- [What to produce]
The records must be retyped exactly, with no pictures included.

*** Supplied records Section Begins ***

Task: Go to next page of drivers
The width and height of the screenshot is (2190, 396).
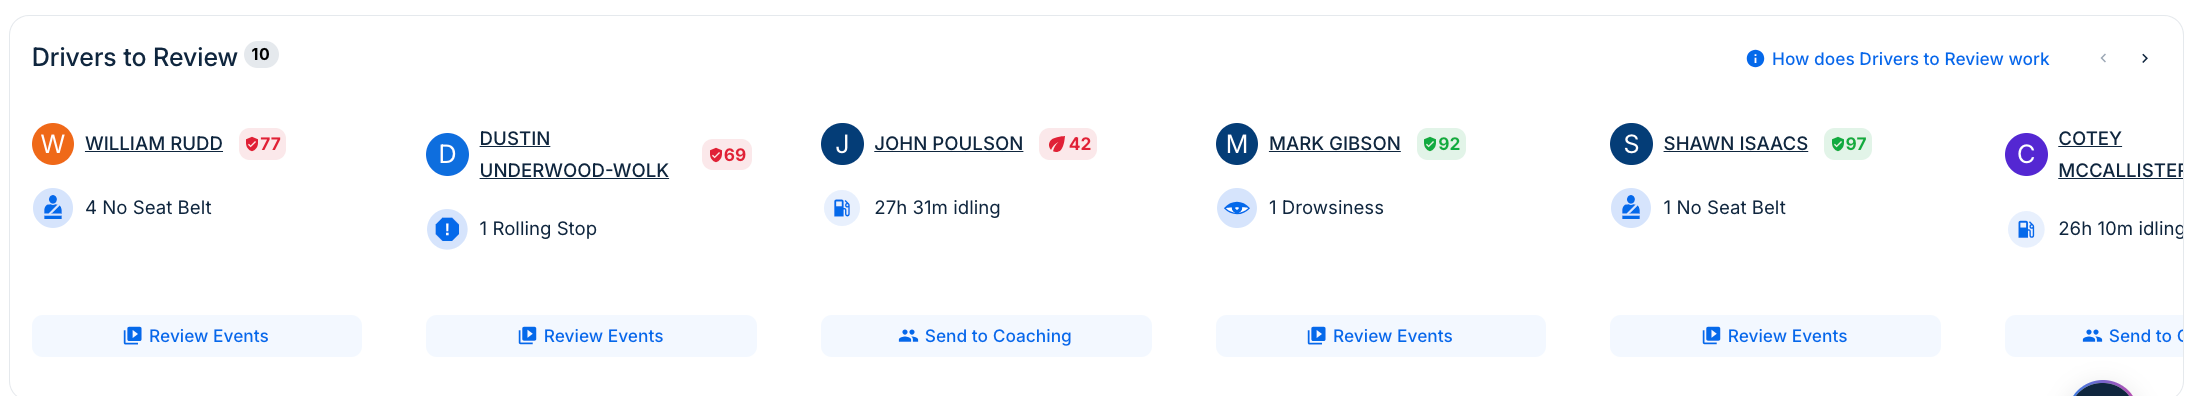Action: 2145,58
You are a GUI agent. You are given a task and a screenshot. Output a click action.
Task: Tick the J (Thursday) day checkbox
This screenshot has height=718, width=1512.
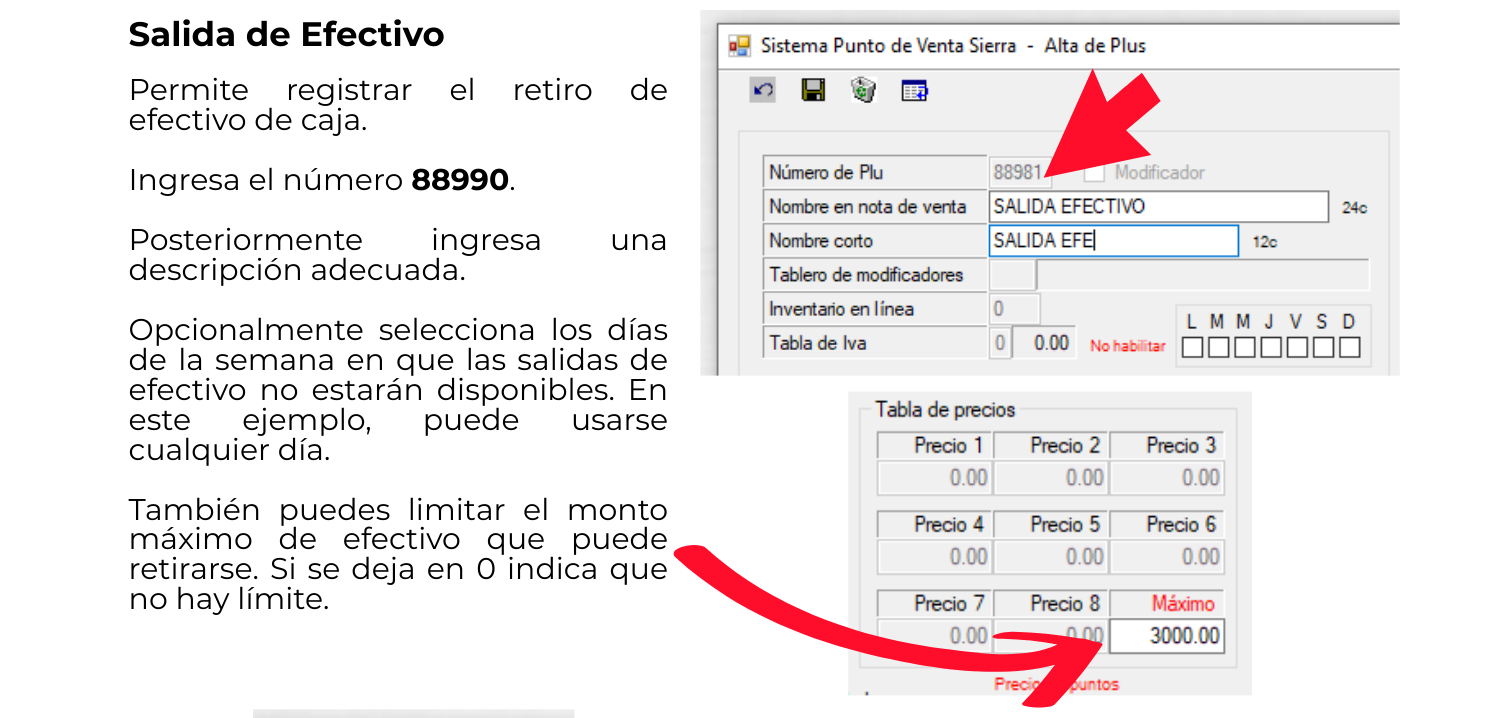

*** Supplied records Section Ends ***

- [Answer to the exercise]
Task: Go to next page of drivers
The width and height of the screenshot is (2190, 396).
Action: 2145,58
You are a GUI agent. You are given a task and a screenshot. Output a click action.
Task: Tick the J (Thursday) day checkbox
This screenshot has height=718, width=1512.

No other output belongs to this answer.